In 2010, two major hotel chains, Hilton and Starwood, entered a civil lawsuit after Hilton hired two former Starwood executives in an attempt to replicate the successful "lifestyle hotel" brand Starwood had launched. The resulting case resolved in a multi-million dollar deal, with Hilton paying $75 million to Starwood in settlements and another $75 million in hotel management contracts. They also pledged to refrain from opening any more lifestyle hotels for the next two years, and accept regular monitoring from the court to ensure their compliance with the terms of the settlement. 

4. HP vs...HP.

In 2006, one of the most high-profile cases of industrial espionage at that point involved the technology company Hewlett-Packard suspecting someone from inside the company of disclosing classified information from board room meetings. The company hired private investigators to monitor its own employees, posing as reporters and company directors to obtain private phone records from employees through illegal methods. They were also instructed to spy on reporters and sift through garbage for private information. The HP executive who had approved the spying was fired as a result, and the company had to pay over $20 million total in settlements. 

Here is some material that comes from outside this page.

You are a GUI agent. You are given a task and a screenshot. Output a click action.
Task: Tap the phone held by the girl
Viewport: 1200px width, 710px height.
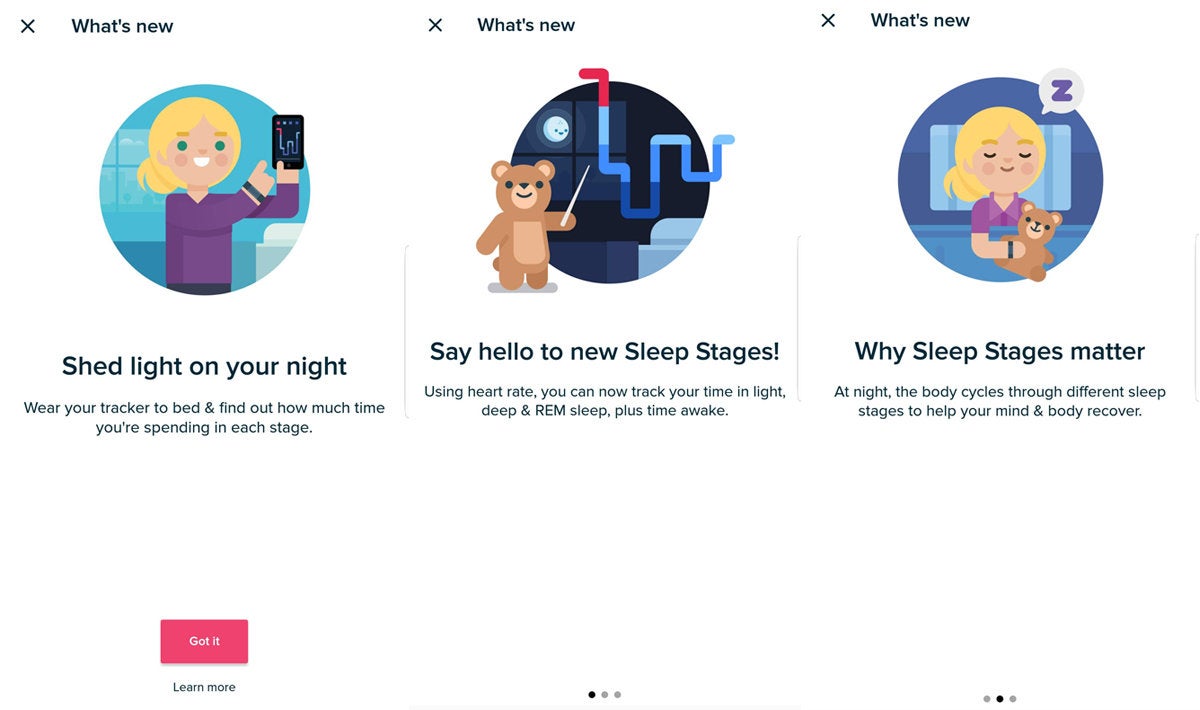288,141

What is the difference between corporate and industrial espionage?

Corporate espionage and industrial espionage are both used to refer to corporate spying. For the most part, these two terms are often used interchangeably, to refer to the practice of using any of the espionage tactics mentioned earlier for personal or financial gain. However, industrial espionage seems to refer more exclusively to illegal tactics. 

Corporate espionage, or corporate spying, can refer to practices that don't break the law. Often described as competitive intelligence, corporate espionage is actually an occupational field you can go into, working for a private company conducting its own intelligence directly or through a larger intelligence network, like SCIP, which connects intelligence professionals with private companies' needs. 

Though industrial espionage and corporate espionage can refer to the same techniques, there are ways to engage in corporate espionage legally, and it's a field that is certainly not in any danger of going out of demand. As long as companies are competing with each other, they'll be snooping around to find out each other's secrets in the hopes of getting a leg up. If intelligence is a field you're interested in, it's certainly worth checking out. Just make sure you're aware of the legality of your company's practices in order to avoid hefty fines and costly lawsuits or even prison time.